Texto fornecido:

◆ ◆ ◆ ◆

Sunday, 22 de December de 2024 ISSN 1519-7670 - Ano 24 - nº 1319

As TVs públicas nos mercados globais

O debate sobre a radiodifusão pública, apesar de negligenciado pelos meios de comunicação hegemônicos, ainda pulsa com veemência nas veias daqueles que lutam pela democratização e renovação das políticas públicas de comunicação. No âmbito popular, o indeferimento sobre o tema pode ser atribuído ao baixo grau de informação que possui o cidadão comum, desconhecedor das possibilidades e vantagens do serviço que pode ser oferecido pelo modelo público. Não obstante, no que tange especificamente o ambiente televisivo, os exemplos nacionais dos últimos anos pouco auxiliaram na clarificação do importante papel desempenhado pelo modelo. O tem ocorrido neste setor, de fato, são aglomerados de canais estatais, comunitários e educativos vinculados aos interesses dos seus respectivos governos, entidades e universidades, efetivamente desconsiderando o eixo central da proposta de comunicação pública.

Para que seja possível vislumbrar o conceito de TV pública, em primeiro lugar deve-se compreender que tais canais não possuem fins lucrativos, visando alcançar audiência a partir do âmbito da cidadania. Não estão pré-dispostas, ao menos conceitualmente, na produção de conteúdos massivos, que conquistam grandes audiências como o telejornal local sensacionalista ou a novela das nove, por exemplo. Portanto, pode-se afirmar que as TVs públicas atuam na contramão do modelo hegemônico, que é o adotado pelas emissoras comerciais que sobrevivem de publicidade. Em segundo, torna-se necessário o entendimento de que a TV pública não visa concorrer com as demais emissoras, no que diz respeito aos conteúdos, formatos e padrões de produção. Mas buscam a complementação e a ampliação da oferta audiovisual existente no país, a partir de produções audiovisuais que, a partir do reforço da identidade nacional, procuram elevar o conceito de cidadania.

TV pública no mundo

Foi durante a Primeira Guerra Mundial que a TV pública iniciou seu processo de consolidação. No princípio, provocou grande receio, uma vez que seu potencial, enquanto instrumento de democratização cultural, desafiava os líderes hegemônicos, não raramente detentores do poder comunicacional. Na Europa, por exemplo, a implementação do serviço correspondeu a uma vontade de eternizar o patrimônio cultural da sociedade. Assim, o Brasil não possui um serviço público de radiodifusão nem ao menos parecido como, por exemplo, o proposto pela British Broadcasting Corporation (BBC), de Londres. Trata-se da primeira rede pública de TV no mundo, além de ser a primeira emissora de TV a operar no Reino Unido. Depois da BBC surgiram outros modelos de emissoras públicas no mundo, tais como a France Télévision (França), a TVE (Espanha), a RAI (Itália) a RTP (Portugal) etc.

◆ ◆ ◆ ◆

Dados fornecidos:
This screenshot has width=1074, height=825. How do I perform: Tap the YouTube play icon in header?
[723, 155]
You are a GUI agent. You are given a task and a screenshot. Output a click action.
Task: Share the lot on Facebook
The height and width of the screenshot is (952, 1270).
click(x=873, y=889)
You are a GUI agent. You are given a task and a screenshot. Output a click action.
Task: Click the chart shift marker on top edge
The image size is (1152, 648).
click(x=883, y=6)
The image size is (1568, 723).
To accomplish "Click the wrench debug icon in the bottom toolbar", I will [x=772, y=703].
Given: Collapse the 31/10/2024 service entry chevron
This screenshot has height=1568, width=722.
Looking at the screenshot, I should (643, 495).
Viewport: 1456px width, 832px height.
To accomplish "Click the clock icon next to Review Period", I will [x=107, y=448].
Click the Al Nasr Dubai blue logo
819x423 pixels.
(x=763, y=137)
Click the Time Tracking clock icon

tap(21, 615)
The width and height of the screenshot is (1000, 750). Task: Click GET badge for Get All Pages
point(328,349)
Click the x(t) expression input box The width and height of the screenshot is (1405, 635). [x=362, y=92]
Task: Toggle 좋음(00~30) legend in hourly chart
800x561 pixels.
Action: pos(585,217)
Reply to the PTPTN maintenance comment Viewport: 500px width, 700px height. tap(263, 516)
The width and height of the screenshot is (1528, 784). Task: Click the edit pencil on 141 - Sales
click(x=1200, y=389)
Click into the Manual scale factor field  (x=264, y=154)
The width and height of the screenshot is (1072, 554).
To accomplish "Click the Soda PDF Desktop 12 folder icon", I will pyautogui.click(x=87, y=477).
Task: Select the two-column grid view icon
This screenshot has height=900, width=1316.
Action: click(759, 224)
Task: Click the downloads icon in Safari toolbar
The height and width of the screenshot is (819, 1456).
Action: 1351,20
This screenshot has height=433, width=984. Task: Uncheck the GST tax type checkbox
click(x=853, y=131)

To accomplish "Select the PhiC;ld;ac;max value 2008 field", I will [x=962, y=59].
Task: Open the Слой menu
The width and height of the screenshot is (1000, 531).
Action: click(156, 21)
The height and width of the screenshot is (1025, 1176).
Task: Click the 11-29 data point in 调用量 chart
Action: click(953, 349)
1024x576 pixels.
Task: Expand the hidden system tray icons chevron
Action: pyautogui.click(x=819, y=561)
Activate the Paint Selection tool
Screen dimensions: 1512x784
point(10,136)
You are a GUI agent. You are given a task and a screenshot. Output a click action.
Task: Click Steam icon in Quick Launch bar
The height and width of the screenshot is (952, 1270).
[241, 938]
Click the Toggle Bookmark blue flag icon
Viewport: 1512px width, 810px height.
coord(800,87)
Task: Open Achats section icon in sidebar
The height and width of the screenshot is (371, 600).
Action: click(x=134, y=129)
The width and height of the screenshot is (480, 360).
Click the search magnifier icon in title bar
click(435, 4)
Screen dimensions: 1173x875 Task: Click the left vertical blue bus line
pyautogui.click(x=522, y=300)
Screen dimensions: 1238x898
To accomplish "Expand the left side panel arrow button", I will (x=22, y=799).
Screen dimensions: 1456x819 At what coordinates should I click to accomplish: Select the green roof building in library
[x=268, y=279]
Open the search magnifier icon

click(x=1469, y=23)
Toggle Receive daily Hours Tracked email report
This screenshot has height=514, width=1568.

◆ ◆ ◆ ◆

Tarefa proposta:
Responda às perguntas abaixo com base no texto sobre as TVs públicas.
(a) De acordo com o texto, de que sobrevivem as emissoras comerciais?
(b) Qual emissora o texto apresenta como a primeira rede pública de TV no mundo?
(c) Qual emissora pública de Portugal é mencionada no texto?

Resposta ao exercício:
(a) De publicidade.
(b) A British Broadcasting Corporation (BBC), de Londres.
(c) A RTP.